(Collected data entries)
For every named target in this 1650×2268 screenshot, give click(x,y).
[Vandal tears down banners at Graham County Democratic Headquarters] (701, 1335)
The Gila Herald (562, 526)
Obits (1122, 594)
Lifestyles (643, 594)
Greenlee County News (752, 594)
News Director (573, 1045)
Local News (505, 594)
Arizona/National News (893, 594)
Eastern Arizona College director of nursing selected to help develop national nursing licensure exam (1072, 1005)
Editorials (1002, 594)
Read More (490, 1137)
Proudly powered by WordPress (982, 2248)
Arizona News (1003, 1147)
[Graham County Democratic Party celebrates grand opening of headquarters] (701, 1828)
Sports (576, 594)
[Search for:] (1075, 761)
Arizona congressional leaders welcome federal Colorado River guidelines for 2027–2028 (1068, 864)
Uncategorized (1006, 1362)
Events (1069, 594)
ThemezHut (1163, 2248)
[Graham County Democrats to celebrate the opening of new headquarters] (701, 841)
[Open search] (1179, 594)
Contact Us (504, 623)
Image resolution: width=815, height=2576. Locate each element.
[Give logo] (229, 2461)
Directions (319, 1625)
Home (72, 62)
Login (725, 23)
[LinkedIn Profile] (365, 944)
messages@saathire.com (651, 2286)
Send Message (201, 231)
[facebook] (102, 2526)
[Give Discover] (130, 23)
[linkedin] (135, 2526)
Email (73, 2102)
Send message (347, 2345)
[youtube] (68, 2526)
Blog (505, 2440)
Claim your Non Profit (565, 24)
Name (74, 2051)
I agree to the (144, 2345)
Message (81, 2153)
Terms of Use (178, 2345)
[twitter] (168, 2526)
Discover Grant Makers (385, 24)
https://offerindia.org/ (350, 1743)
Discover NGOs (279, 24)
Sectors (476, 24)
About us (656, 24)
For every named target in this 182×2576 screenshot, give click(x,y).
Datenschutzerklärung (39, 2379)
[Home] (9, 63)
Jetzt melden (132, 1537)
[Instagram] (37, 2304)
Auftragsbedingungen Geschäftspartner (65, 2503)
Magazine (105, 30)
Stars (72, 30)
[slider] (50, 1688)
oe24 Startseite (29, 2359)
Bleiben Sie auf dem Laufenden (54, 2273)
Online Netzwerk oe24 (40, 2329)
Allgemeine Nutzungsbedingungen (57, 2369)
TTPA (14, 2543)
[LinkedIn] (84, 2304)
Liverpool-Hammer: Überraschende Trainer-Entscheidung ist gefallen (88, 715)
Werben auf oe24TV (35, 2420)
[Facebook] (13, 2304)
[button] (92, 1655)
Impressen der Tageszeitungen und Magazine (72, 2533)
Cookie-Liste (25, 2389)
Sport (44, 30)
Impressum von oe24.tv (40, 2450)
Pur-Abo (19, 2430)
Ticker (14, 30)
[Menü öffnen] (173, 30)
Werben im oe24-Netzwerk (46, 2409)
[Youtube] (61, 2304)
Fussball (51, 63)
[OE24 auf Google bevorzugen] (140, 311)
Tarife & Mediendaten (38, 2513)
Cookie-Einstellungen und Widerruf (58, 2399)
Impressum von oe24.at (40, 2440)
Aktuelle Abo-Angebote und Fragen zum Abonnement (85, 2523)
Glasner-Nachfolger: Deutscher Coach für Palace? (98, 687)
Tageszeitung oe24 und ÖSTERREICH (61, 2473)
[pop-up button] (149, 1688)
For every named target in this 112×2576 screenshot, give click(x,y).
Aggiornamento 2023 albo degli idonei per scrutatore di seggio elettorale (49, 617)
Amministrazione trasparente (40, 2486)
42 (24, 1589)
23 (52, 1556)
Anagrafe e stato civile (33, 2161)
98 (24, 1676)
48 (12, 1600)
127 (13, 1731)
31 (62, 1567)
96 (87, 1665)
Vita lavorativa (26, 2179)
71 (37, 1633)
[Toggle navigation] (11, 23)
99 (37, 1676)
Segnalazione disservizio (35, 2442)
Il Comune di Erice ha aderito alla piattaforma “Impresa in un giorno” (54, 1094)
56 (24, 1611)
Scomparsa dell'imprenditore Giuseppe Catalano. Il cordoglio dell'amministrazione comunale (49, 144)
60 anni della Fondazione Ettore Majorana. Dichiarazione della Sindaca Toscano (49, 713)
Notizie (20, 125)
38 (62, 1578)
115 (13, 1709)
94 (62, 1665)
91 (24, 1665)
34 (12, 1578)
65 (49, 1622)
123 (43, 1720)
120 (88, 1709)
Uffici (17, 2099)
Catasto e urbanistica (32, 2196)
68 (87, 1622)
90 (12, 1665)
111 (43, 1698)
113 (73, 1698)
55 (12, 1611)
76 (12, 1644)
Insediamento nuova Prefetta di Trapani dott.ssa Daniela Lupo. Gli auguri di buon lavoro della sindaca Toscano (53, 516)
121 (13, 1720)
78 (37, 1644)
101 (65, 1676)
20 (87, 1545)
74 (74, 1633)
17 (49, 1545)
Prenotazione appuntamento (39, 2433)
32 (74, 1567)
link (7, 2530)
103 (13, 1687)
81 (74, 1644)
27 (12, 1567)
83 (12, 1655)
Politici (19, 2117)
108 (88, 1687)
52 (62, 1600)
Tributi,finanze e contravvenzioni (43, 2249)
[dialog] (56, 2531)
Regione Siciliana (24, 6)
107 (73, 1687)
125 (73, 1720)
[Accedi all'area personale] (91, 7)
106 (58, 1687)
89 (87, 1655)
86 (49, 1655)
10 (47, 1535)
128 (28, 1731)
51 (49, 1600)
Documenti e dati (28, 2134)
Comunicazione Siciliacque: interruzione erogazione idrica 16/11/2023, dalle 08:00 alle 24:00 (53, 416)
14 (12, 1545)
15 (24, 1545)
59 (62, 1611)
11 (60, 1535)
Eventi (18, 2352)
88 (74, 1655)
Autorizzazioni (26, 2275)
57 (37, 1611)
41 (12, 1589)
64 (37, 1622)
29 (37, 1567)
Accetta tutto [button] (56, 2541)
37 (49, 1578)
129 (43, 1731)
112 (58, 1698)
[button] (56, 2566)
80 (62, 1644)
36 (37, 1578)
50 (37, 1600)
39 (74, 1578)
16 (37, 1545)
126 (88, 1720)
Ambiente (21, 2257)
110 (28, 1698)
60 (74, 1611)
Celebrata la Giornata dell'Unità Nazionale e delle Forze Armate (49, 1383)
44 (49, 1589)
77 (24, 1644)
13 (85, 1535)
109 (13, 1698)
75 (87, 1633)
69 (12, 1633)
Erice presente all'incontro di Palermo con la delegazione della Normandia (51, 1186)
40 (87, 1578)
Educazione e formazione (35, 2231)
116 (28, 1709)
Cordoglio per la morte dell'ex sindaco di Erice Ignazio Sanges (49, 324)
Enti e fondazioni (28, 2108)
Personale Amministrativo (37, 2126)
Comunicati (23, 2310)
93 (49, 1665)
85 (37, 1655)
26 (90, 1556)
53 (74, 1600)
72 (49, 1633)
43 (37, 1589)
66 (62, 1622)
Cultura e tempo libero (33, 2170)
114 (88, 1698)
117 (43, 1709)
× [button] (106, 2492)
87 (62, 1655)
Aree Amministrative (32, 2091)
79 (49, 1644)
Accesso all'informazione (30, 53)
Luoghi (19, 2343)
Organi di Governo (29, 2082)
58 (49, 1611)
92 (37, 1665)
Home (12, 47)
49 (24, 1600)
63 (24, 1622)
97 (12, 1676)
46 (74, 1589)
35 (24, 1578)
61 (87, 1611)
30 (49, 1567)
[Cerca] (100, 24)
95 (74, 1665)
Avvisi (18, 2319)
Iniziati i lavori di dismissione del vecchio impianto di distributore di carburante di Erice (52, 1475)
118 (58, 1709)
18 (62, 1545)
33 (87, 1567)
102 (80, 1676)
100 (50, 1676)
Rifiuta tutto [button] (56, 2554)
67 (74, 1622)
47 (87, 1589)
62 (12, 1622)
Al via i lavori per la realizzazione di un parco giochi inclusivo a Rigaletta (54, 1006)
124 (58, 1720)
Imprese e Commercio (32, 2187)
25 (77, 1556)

**WHAT IS NEEDED**: Write out exactly those lines running from the line with "Cultura e tempo libero (33, 2170)" to the end of the data above, the first and last included.

**RESPONSE BOX**:
Cultura e tempo libero (33, 2170)
114 (88, 1698)
117 (43, 1709)
× [button] (106, 2492)
87 (62, 1655)
Aree Amministrative (32, 2091)
79 (49, 1644)
Accesso all'informazione (30, 53)
Luoghi (19, 2343)
Organi di Governo (29, 2082)
58 (49, 1611)
92 (37, 1665)
Home (12, 47)
49 (24, 1600)
63 (24, 1622)
97 (12, 1676)
46 (74, 1589)
35 (24, 1578)
61 (87, 1611)
30 (49, 1567)
[Cerca] (100, 24)
95 (74, 1665)
Avvisi (18, 2319)
Iniziati i lavori di dismissione del vecchio impianto di distributore di carburante di Erice (52, 1475)
118 (58, 1709)
18 (62, 1545)
33 (87, 1567)
102 (80, 1676)
100 (50, 1676)
Rifiuta tutto [button] (56, 2554)
67 (74, 1622)
47 (87, 1589)
62 (12, 1622)
Al via i lavori per la realizzazione di un parco giochi inclusivo a Rigaletta (54, 1006)
124 (58, 1720)
Imprese e Commercio (32, 2187)
25 (77, 1556)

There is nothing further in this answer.